Twitter is a concrete demonstration of this. There were so many prognostications [0] that Twitter would imminently implode after downsizing from ~8k to ~1.5k employees following Musk's takeover, and when these claims never came to pass, it was a wake-up call to the rest of the industry [1].

[0] https://news.ycombinator.com/item?id=34617964

[1] https://www.livemint.com/companies/news/elon-musk-fired-80-p...


Pretending the current iteration of twitter is anything remotely comparable to what existed before is pretty ridiculous. Other than grok, which is by far the worst of all the flavors of models out there (and very technically, made by one of musk's other companies), there haven't been any new features in years, even down to the terrible UI/UX has barely changed at all, and the particular "slant" the site takes in addition to the swarms of boosted bots out there rendered the site practically unusable for me in a very short period of time. I honestly don't understand people that still use it or what they could possibly get out of it. If there was any honest reporting about DAU/MAU I'd bet a large part of my paycheck it's way down from pre-musk levels.
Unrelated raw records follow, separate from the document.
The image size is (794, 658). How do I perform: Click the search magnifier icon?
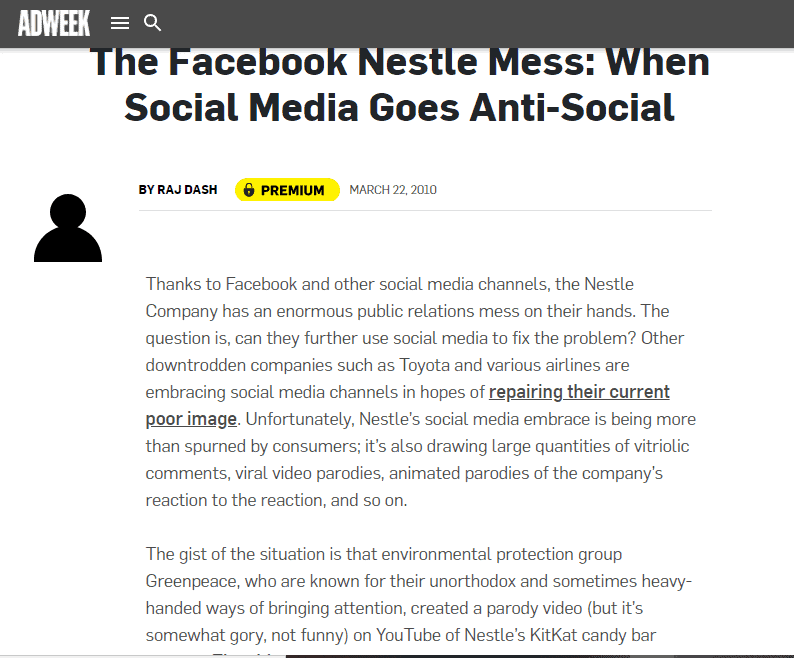153,23
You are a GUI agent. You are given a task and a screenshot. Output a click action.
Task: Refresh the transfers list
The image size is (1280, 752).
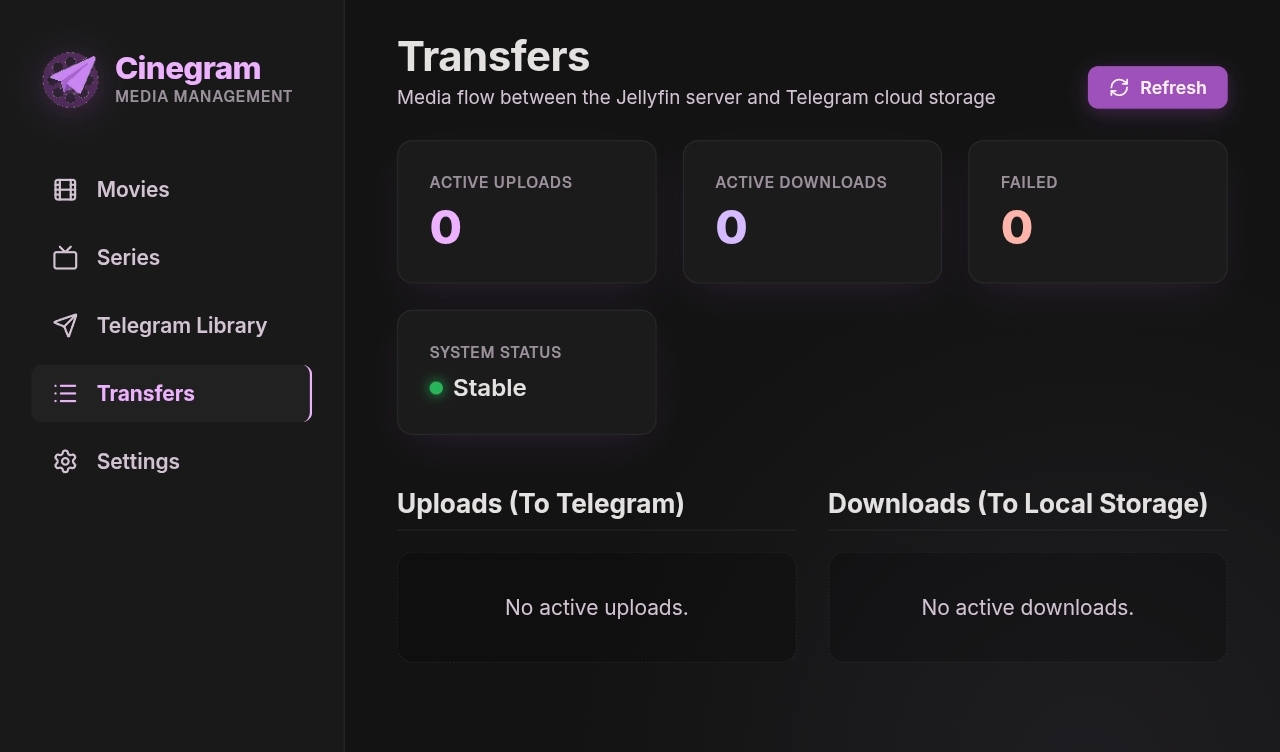[x=1157, y=88]
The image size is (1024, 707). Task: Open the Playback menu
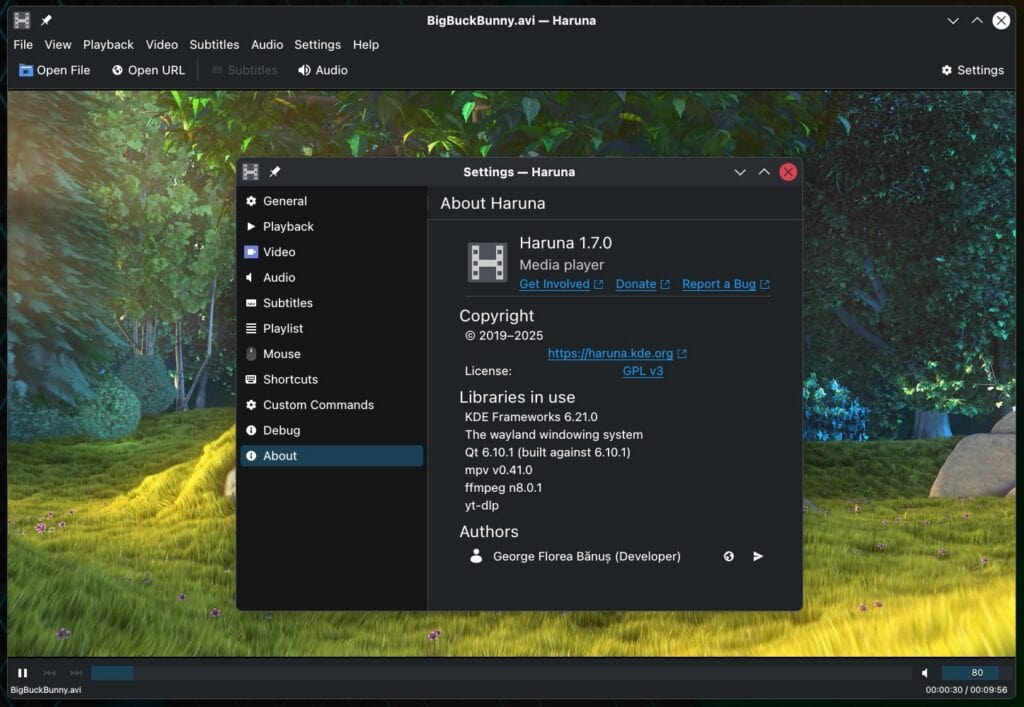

Grok is a separate product created by xAI. It is integrated into Twitter yes but they hired a ton of engineers at xAI to make it happen.


Those are due to deliberate policy changes from Musk to boost engagement of his right-wing sycophants, not due to any technical failings. From a strictly technological point-of-view, Twitter works just as well as it did pre-takeover, and certainly did not catastrophically collapse as many predicted.


I would categorize what happened to the site and it being rendered unusable by anyone even halfway serious as catastrophic - but perhaps my bar is a little higher for the "smartest man in the world" than "I can still get a 200 response from the site" (which actually is also down, in terms of outages).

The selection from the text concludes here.